BEGIN DATA SUPPLIED

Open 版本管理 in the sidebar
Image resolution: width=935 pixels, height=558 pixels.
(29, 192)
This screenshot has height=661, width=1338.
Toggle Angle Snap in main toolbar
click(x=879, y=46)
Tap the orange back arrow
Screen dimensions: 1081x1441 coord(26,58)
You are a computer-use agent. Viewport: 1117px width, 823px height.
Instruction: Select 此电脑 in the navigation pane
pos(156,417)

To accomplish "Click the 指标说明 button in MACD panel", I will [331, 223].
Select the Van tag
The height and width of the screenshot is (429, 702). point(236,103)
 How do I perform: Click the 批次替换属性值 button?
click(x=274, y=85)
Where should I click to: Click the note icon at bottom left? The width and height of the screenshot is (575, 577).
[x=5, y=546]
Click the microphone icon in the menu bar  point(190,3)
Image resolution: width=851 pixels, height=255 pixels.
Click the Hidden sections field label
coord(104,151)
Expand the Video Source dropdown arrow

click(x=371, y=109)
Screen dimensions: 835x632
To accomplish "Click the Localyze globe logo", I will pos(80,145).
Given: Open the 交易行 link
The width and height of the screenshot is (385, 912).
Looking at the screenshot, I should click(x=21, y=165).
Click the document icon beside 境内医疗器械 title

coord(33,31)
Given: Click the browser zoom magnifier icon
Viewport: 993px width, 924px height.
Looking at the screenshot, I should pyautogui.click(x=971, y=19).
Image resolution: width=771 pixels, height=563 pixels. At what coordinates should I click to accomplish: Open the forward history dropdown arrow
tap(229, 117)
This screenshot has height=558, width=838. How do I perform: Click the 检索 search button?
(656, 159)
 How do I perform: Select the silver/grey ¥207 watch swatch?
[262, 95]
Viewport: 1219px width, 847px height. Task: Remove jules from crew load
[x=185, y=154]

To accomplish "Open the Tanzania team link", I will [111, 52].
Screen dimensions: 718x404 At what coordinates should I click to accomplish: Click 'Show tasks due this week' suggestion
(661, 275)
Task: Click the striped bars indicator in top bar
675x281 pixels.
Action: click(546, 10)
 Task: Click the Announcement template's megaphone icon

END DATA SUPPLIED

▶ **WORK TO BE COMPLETED**: Set down every record above exactly as written.

▶ **RESPONSE**:
Open 版本管理 in the sidebar
Image resolution: width=935 pixels, height=558 pixels.
(29, 192)
This screenshot has height=661, width=1338.
Toggle Angle Snap in main toolbar
click(x=879, y=46)
Tap the orange back arrow
Screen dimensions: 1081x1441 coord(26,58)
You are a computer-use agent. Viewport: 1117px width, 823px height.
Instruction: Select 此电脑 in the navigation pane
pos(156,417)

To accomplish "Click the 指标说明 button in MACD panel", I will [331, 223].
Select the Van tag
The height and width of the screenshot is (429, 702). point(236,103)
 How do I perform: Click the 批次替换属性值 button?
click(x=274, y=85)
Where should I click to: Click the note icon at bottom left? The width and height of the screenshot is (575, 577).
[x=5, y=546]
Click the microphone icon in the menu bar  point(190,3)
Image resolution: width=851 pixels, height=255 pixels.
Click the Hidden sections field label
coord(104,151)
Expand the Video Source dropdown arrow

click(x=371, y=109)
Screen dimensions: 835x632
To accomplish "Click the Localyze globe logo", I will pos(80,145).
Given: Open the 交易行 link
The width and height of the screenshot is (385, 912).
Looking at the screenshot, I should click(x=21, y=165).
Click the document icon beside 境内医疗器械 title

coord(33,31)
Given: Click the browser zoom magnifier icon
Viewport: 993px width, 924px height.
Looking at the screenshot, I should pyautogui.click(x=971, y=19).
Image resolution: width=771 pixels, height=563 pixels. At what coordinates should I click to accomplish: Open the forward history dropdown arrow
tap(229, 117)
This screenshot has height=558, width=838. How do I perform: Click the 检索 search button?
(656, 159)
 How do I perform: Select the silver/grey ¥207 watch swatch?
[262, 95]
Viewport: 1219px width, 847px height. Task: Remove jules from crew load
[x=185, y=154]

To accomplish "Open the Tanzania team link", I will [111, 52].
Screen dimensions: 718x404 At what coordinates should I click to accomplish: Click 'Show tasks due this week' suggestion
(661, 275)
Task: Click the striped bars indicator in top bar
675x281 pixels.
Action: click(546, 10)
 Task: Click the Announcement template's megaphone icon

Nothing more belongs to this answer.